I live and work in Hamilton, a steel town on the shores of Lake Ontario halfway between Toronto and Buffalo.
I suppose I've always been the creative type. I've been involved in visual arts since I learned how to hold a pen. I graduated from the University of Toronto with a fine arts degree through its innovative Art and Art History program in conjunction with Sheridan College in Oakville. I focused mainly on painting and printmaking, but those who know me from that time recollect my compulsive graphomaniacal tendency to fill sketchbook after sketchbook with ink drawings.
In 1998 I attended the luthiery training program run by David Freeman at Timeless Instruments in Tugaske Saskatchewan. This was a marvelous experience, as the town is isolated. There are absolutely no distractions. One concentrates on guitar making for all of one's waking hours. Then one falls asleep dreaming about guitars.

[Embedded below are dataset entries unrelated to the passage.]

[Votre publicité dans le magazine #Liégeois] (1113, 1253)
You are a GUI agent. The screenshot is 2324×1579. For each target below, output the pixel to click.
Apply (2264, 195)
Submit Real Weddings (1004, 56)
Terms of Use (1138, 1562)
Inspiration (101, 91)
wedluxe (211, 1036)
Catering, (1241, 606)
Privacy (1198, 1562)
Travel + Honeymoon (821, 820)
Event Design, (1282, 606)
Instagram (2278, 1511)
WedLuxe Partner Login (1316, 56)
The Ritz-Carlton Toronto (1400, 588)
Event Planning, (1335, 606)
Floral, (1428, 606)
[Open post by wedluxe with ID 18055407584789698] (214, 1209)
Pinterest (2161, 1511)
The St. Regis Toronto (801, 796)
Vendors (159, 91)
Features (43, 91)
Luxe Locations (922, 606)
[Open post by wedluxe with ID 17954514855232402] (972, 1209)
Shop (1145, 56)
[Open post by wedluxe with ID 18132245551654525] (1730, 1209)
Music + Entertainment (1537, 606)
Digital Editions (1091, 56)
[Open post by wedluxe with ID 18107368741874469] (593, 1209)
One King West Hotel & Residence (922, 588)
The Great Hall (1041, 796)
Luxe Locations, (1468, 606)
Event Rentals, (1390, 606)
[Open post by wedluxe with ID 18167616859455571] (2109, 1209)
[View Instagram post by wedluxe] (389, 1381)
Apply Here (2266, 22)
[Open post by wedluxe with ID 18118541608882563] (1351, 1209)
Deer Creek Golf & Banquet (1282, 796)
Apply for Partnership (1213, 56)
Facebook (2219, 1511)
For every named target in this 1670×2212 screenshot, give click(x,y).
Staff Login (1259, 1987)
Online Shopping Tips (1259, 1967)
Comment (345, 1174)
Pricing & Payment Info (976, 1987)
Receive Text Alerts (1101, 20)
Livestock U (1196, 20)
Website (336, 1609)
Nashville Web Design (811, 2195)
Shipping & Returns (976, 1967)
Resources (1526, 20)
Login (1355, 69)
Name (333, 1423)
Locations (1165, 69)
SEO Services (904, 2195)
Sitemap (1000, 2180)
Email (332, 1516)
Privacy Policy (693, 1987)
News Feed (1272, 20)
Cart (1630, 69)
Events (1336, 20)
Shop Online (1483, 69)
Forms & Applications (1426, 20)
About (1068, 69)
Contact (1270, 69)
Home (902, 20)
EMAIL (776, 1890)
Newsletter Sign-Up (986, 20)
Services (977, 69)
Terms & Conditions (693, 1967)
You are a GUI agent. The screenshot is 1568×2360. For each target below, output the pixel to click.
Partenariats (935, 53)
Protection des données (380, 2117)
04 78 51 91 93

I spent time as the resident repair person at The Music Shack in Oakville, where I worked on everything from budget Korean steel strings to celtic harps.
I was employed by Lee Valley Tools as a salesperson in the Burlington Ontario store for the better part of seven years. I made showroom displays, taught seminars in hand tool use, attended woodworking shows throughout North America, and sold a good many hand planes and chisels.
My musical tastes are wide. I love crackly delta blues. I also love 18th century chamber music. I have a folksinger's guitar technique. I wish I had "classical hands".
The first lute I ever saw was in the hands of a chubby carolling fellow printed on the lid from an English fruitcake tin. My mother identified it for me. I must have been four or five years old.